Jay Parkhill April 26th, 2008
Legal releases are strange beasts, and philosophically one of my least favorite legal documents. California law requires that specific language be in a release in order to make it completely binding- in other words, if you don’t use the right language to say that the releasing party expressly relinquishes claims based on both currently known and unknown facts, then the releasing party can still make a claim if new facts come to light later. There is a special paragraph that has to appear verbatim in release agreements under California law to ensure that the release is complete.
I really hate “magic words” like this. Courts should look to the intent of the parties in determining whether a release is complete, not whether certain words have been invoked.

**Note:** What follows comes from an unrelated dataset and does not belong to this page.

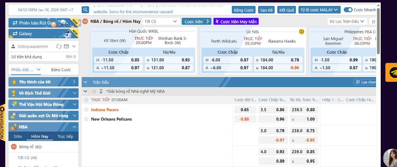This screenshot has height=167, width=397.
Task: Select Indiana Pacers 0.65 moneyline odds
Action: (x=245, y=110)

That’s actually an aside, though. This post is about a related, but different point. I mentioned the magic words to illustrate how careful attorneys need to be when they prepare releases. If they don’t cover all the potential sources of claims, it is possible for something to sneak back in. A release, then, cites the origin of the dispute and specifically releases any and all claims relating to it.
This morning I read an agreement that takes the idea to a perfectly logical, completely sensible under the circumstances, and yet still amusing conclusion. The language is clipped below, and expressly releases all claims “from the beginning of time”.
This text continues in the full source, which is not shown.